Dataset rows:
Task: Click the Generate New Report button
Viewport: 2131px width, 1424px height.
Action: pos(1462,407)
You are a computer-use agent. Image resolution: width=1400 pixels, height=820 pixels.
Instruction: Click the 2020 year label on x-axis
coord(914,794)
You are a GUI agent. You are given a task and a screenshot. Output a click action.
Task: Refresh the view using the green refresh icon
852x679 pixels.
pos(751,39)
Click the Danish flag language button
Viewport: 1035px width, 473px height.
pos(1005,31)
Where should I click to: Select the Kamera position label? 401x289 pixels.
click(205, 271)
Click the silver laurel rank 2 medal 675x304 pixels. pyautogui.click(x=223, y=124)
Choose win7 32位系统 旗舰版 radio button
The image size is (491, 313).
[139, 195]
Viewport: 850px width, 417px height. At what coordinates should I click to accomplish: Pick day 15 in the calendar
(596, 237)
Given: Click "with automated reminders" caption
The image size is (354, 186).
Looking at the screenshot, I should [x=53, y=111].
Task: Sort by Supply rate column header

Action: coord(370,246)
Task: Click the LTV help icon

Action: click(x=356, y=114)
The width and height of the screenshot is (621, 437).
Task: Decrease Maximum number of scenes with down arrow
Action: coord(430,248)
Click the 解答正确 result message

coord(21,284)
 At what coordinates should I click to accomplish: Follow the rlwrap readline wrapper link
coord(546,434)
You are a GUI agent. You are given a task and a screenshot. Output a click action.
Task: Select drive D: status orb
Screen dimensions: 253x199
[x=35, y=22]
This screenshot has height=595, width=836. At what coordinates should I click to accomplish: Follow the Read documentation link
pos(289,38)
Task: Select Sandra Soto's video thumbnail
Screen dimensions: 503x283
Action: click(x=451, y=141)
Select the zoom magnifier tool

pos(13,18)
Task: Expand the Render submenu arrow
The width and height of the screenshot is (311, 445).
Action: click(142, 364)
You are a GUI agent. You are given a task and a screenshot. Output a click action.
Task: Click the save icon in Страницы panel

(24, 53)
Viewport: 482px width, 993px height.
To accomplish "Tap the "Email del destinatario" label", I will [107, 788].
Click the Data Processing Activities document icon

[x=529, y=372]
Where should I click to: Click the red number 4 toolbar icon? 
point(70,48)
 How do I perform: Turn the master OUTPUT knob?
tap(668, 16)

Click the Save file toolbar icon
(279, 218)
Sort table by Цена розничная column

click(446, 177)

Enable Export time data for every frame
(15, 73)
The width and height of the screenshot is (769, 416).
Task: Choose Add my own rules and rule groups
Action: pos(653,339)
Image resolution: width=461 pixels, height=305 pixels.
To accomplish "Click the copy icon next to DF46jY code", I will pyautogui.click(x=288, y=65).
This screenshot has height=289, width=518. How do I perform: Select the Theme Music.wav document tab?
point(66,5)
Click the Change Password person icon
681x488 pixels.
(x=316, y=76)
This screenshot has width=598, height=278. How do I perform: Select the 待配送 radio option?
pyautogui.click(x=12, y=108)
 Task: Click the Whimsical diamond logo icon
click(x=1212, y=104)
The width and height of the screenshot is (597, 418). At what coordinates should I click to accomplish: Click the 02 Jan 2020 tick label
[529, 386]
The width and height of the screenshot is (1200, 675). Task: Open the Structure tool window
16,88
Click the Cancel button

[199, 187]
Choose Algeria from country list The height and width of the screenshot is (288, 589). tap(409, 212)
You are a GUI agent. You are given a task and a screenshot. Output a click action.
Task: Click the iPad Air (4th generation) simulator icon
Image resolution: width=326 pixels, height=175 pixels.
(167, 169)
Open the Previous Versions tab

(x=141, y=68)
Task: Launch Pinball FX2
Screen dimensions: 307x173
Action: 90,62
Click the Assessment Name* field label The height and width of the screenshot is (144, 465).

◆ **Your goal**:
Reproduce verbatim the lines of the data from the line containing "Where should I click to: Click" through the line containing "click(x=1212, y=104)", with both of those lines included.

◆ **Complete answer**:
Where should I click to: Click the red number 4 toolbar icon? 
point(70,48)
 How do I perform: Turn the master OUTPUT knob?
tap(668, 16)

Click the Save file toolbar icon
(279, 218)
Sort table by Цена розничная column

click(446, 177)

Enable Export time data for every frame
(15, 73)
The width and height of the screenshot is (769, 416).
Task: Choose Add my own rules and rule groups
Action: pos(653,339)
Image resolution: width=461 pixels, height=305 pixels.
To accomplish "Click the copy icon next to DF46jY code", I will pyautogui.click(x=288, y=65).
This screenshot has height=289, width=518. How do I perform: Select the Theme Music.wav document tab?
point(66,5)
Click the Change Password person icon
681x488 pixels.
(x=316, y=76)
This screenshot has width=598, height=278. How do I perform: Select the 待配送 radio option?
pyautogui.click(x=12, y=108)
 Task: Click the Whimsical diamond logo icon
click(x=1212, y=104)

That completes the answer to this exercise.